• Excerpted text:
▼
In analogy with \(D_e\), hydraulic conductivity is defined as the ratio
between steady-state flow and the external pressure
gradient. Consequently, hydraulic conductivity is an effective mass
transfer coefficient that don’t directly relate to the fundamental
processes in the clay.
An indication that water flow through bentonite is more subtle than what it may seem is the mere observation that the hydraulic conductivity of e.g. pure Na-montmorillonite at a porosity of 0.41 is only 8·10-15 m/s. This system thus contains more than 40% water volume-wise, but has a conductivity below that of unfractioned metamorphic and igneous rocks! At the same time, increasing the porosity by a factor 1.75 (to 0.72), the hydraulic conductivity increases by a factor of 75! (to 6·10-13 m/s7)
Mass transfer in a salt gradient
Let’s now consider the more general case with different chemical
compositions in the two reservoirs, as well as a possible pressure
difference (to begin with, we assume equal pressures).
▲
• What needs to be done: Do these statements agree with the passage on water flow through bentonite? (a) Hydraulic conductivity is defined as the ratio between steady-state flow and the external pressure gradient. (b) Pure Na-montmorillonite at a porosity of 0.41 holds less than 40% water by volume. (c) Raising the porosity to 0.72 makes the hydraulic conductivity 75 times higher. For each, answer yes or no and quote the deciding words. The entries that come next have no connection to the passage on water flow through bentonite.

• Provided records:
▼
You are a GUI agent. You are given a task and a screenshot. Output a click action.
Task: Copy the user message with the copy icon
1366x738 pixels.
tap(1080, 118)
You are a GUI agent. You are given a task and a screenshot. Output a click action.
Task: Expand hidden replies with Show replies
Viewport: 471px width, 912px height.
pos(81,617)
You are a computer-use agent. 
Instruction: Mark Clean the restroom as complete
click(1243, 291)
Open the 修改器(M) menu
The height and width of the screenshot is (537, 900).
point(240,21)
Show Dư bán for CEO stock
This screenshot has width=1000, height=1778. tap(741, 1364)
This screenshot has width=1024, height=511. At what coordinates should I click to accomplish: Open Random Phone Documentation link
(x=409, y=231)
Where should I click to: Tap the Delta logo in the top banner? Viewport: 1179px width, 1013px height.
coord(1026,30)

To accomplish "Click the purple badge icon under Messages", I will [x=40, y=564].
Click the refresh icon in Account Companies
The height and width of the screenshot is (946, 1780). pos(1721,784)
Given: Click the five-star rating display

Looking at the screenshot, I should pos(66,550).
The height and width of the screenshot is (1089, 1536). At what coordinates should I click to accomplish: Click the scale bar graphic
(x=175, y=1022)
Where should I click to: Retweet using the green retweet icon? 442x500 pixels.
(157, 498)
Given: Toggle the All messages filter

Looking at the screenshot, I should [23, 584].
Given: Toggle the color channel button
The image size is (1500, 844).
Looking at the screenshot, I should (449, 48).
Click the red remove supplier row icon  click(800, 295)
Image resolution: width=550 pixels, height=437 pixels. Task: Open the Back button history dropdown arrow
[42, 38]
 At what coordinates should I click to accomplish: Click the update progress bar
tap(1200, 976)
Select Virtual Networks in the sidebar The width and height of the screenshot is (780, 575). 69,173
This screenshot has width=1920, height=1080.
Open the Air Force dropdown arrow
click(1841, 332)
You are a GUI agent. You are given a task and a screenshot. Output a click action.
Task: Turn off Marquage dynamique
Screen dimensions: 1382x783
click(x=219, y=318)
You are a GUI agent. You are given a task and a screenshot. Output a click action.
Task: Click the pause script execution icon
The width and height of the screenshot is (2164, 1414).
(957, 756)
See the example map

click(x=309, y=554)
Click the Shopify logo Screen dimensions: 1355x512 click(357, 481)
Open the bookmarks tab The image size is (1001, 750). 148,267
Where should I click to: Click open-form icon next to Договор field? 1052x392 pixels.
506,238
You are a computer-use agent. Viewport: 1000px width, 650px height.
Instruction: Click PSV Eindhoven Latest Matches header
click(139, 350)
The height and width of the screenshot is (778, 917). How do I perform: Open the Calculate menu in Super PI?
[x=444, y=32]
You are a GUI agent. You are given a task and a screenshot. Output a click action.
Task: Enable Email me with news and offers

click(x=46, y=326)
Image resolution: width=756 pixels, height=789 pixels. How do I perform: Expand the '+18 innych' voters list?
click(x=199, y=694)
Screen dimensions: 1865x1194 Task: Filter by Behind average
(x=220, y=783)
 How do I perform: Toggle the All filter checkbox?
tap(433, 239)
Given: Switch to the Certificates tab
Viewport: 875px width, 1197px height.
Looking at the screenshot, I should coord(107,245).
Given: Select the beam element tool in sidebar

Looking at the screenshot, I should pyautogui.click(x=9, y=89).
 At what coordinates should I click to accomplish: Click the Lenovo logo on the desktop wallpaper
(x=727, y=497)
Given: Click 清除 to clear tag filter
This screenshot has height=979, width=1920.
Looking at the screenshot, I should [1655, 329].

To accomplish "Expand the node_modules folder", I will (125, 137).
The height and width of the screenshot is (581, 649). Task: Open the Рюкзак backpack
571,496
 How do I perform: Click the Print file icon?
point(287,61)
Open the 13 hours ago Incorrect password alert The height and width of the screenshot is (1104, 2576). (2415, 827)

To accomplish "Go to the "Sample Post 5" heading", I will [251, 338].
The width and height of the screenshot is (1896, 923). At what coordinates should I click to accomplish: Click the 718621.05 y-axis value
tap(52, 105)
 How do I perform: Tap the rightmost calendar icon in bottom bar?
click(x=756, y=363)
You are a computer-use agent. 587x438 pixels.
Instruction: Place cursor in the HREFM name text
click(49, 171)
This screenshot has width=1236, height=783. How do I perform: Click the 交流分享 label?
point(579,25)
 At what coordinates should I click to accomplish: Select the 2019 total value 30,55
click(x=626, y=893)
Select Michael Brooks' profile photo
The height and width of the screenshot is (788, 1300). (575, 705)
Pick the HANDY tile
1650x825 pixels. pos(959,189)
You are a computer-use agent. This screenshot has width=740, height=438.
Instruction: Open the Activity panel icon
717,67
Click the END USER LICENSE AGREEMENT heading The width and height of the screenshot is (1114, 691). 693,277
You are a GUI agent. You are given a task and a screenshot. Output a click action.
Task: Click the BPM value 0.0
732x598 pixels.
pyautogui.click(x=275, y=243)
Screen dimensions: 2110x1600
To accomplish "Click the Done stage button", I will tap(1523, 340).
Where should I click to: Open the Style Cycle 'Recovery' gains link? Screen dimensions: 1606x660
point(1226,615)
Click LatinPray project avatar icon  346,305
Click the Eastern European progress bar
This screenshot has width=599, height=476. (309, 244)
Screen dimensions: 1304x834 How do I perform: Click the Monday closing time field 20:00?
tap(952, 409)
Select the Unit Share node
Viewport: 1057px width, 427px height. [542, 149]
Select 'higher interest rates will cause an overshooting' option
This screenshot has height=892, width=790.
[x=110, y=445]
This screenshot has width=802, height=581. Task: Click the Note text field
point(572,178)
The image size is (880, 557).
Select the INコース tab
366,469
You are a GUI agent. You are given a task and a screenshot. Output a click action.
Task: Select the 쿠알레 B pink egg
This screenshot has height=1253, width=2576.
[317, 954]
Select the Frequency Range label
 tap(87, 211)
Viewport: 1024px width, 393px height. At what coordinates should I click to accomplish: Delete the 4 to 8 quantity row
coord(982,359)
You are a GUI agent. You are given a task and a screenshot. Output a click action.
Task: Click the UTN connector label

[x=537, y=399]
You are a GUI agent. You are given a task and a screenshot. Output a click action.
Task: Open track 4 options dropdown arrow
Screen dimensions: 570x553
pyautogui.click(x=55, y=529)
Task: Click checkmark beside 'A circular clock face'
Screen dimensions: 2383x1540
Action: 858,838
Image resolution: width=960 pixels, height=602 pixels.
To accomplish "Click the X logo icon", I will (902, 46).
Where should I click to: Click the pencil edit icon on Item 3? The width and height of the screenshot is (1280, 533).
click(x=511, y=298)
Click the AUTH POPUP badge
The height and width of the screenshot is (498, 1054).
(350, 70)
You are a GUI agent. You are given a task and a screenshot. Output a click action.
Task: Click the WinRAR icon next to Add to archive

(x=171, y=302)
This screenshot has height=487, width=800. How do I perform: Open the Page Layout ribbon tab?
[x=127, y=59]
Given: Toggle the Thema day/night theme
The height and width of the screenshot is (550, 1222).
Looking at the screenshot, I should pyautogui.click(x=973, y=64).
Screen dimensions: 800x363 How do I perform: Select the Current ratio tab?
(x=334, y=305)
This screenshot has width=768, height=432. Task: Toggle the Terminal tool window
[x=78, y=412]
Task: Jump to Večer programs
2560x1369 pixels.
▲
• Full output:
(a) Yes: "hydraulic conductivity is defined as the ratio between steady-state flow and the external pressure gradient"
(b) No: "This system thus contains more than 40% water volume-wise"
(c) Yes: "increasing the porosity by a factor 1.75 (to 0.72), the hydraulic conductivity increases by a factor of 75"